→ **TRY IT**: The response must contain each line of the material that holds "badge".
Start of DATA FOR THIS TASK
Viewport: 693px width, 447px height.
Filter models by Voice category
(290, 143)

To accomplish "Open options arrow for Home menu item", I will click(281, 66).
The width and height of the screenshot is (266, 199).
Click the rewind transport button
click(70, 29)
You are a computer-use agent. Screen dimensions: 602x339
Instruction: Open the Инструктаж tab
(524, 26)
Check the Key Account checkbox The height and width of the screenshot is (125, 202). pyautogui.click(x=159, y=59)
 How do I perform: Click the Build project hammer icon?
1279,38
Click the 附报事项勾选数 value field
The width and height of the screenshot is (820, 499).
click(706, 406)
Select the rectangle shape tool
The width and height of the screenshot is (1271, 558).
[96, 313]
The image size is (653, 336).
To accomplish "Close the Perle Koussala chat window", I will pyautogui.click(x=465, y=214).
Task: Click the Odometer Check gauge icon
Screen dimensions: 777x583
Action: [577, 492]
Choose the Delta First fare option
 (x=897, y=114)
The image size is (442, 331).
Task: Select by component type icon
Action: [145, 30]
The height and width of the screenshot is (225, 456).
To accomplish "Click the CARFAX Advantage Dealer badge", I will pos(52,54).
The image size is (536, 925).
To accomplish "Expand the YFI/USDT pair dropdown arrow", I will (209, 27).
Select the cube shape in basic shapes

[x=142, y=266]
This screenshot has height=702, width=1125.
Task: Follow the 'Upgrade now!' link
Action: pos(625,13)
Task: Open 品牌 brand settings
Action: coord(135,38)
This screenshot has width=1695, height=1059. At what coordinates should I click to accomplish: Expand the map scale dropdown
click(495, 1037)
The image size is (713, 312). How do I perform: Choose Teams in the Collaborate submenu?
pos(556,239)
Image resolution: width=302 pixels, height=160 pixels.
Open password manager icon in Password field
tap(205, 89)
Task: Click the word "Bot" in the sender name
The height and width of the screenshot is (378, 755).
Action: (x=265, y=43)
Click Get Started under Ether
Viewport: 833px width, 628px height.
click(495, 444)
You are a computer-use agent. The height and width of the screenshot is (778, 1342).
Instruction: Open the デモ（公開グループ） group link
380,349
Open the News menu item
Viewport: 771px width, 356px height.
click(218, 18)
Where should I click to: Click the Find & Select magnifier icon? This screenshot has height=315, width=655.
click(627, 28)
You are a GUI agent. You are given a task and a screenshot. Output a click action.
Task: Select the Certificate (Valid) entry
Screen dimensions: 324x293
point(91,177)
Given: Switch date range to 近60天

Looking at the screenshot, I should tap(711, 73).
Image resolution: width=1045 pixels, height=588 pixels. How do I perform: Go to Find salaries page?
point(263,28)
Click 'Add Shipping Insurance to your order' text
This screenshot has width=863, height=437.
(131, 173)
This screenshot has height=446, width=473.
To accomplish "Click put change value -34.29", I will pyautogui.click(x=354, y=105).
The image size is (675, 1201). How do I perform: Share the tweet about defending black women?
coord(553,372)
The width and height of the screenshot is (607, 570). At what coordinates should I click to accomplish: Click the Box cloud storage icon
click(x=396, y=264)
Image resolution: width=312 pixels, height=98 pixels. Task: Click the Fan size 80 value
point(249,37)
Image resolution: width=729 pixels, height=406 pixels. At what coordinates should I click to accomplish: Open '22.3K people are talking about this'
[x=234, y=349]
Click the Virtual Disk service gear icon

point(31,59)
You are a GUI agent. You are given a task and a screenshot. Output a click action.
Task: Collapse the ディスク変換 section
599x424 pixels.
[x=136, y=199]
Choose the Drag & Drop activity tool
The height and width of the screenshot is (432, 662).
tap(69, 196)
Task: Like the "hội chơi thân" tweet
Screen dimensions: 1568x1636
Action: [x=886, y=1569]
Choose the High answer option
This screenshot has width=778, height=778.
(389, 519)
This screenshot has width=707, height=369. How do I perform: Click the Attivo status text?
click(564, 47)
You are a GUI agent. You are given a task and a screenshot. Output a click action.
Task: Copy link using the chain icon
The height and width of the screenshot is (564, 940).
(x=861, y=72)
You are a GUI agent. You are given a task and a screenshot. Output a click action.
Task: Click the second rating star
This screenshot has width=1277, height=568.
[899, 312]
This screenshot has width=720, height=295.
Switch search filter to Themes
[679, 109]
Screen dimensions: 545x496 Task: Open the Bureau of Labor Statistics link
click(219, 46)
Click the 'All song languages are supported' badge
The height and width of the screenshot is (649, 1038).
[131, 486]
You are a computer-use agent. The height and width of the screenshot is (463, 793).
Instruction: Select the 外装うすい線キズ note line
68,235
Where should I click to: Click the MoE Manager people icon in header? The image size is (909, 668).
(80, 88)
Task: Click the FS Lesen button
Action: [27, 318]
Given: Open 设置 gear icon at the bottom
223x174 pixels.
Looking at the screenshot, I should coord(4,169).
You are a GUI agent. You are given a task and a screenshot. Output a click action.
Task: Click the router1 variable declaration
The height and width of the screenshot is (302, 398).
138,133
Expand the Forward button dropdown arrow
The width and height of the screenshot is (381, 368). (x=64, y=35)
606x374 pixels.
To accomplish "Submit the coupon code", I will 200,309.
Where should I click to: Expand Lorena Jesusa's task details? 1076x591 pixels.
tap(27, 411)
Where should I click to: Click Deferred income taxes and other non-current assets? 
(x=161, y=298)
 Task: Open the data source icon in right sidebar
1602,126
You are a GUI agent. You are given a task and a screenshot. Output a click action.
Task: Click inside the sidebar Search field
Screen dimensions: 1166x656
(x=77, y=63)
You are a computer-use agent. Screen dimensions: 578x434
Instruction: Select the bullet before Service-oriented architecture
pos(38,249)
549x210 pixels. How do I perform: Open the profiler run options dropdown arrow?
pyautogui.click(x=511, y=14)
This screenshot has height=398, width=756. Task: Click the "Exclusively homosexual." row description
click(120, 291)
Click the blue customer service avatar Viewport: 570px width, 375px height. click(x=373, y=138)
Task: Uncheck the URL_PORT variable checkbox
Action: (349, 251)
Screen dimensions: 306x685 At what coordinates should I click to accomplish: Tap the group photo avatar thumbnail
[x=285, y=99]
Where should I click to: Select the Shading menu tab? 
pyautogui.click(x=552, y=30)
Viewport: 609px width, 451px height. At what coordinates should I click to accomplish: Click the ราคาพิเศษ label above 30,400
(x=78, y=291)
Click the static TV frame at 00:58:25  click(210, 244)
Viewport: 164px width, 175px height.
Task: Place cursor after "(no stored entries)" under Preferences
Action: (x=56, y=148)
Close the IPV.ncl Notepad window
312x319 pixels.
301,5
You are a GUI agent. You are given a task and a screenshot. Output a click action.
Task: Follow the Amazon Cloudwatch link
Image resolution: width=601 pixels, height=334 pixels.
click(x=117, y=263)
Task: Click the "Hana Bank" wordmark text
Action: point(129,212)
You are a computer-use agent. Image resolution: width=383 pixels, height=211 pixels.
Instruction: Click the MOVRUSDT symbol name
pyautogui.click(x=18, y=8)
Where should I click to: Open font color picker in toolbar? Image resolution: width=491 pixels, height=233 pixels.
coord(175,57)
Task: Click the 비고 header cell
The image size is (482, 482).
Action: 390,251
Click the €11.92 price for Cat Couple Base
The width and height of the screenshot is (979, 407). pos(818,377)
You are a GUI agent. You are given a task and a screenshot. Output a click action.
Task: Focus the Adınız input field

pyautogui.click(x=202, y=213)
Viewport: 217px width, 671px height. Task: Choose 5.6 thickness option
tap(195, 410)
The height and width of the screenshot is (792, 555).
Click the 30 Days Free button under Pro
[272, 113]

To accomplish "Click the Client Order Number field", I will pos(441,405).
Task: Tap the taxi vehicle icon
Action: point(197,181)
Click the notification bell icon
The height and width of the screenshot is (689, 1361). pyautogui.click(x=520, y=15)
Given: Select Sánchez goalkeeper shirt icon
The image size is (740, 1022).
End of DATA FOR THIS TASK
→ **YOUR RESPONSE**:
To accomplish "Click the CARFAX Advantage Dealer badge", I will pos(52,54).
Click the 'All song languages are supported' badge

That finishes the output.